Pakistani politician

Azra Fazal Pechuho (née Zardari; born 21 February 1953) is a Pakistani politician who was the Provincial Minister of Sindh for Health, and Population Welfare, in office from August 2018 till August 2023 and again from March 2024. She was member of the Provincial Assembly of Sindh from August 2018 till August 2023. She was a member of the National Assembly of Pakistan, from 2002 to May 2018. She is serving as member of Provincial Assembly of Sindh since February 2024.

==Early life and education==
She was born on 21 February 1953 in Larkana, Sindh, Pakistan, to Hakim Ali Zardari and Bilquis Sultana. She has three siblings, Asif Ali Zardari, Fauzia Abbasi and Faryal Talpur She is a physician by profession and has done MBBS from the Dow Medical College.

She is married to Dr.
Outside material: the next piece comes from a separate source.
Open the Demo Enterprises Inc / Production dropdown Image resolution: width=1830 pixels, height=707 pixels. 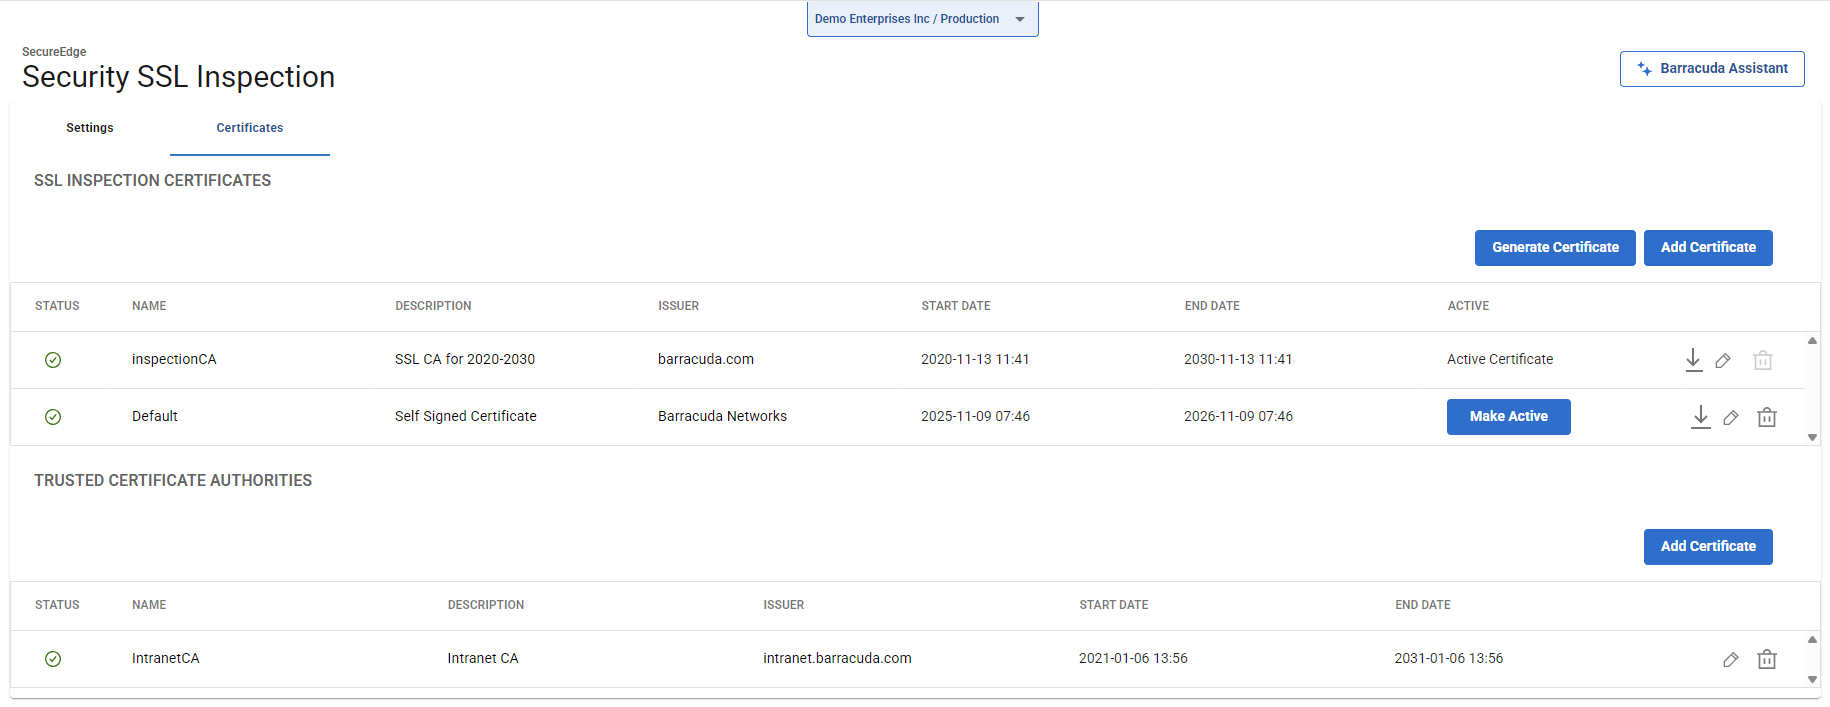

Fazlullah Pechuho and has a son, Muhammad Pechuho.

==Political career==

Pechuho was elected to the National Assembly of Pakistan as a candidate of Pakistan Peoples Party (PPP) from Constituency NA-213 (Nawabshah-I) in the 2002 Pakistani general election. She received 75,237 votes and defeated Syed Zahid Hussain Shah, a candidate of Pakistan Muslim League (Q) (PML-Q).

She was not a popular politician until the assassination of Benazir Bhutto in 2007. After the assassination, she became the chancellor of Shaheed Zulfiqar Ali Bhutto Institute of Science and Technology (SZABIST).

Pechuho was re-elected to the National Assembly from NA-213 (Nawabshah-I) as a candidate of PPP in the 2008 Pakistani general election. She received 108,404 votes and defeated Syed Zahid Hussain Shah, a candidate of Pakistan Muslim League (F) (PML-F).

Pechuho was re-elected to the National Assembly from Constituency NA-213 (Nawabshah-I) as a candidate of PPP in the 2013 Pakistani general election. She received 113,199 votes and defeated Inayat Ali Rind, a candidate of Muttahida Qaumi Movement (MQM).

She was elected to the Provincial Assembly of Sindh as a candidate of PPP from Constituency PS-37 (Shaheed Benazirabad-I) in the 2018 Pakistani general election.

On 19 August, she was inducted into the provincial Sindh cabinet of Chief Minister Syed Murad Ali Shah and was made Provincial Minister of Sindh for Health with the additional ministerial portfolio of Population Welfare.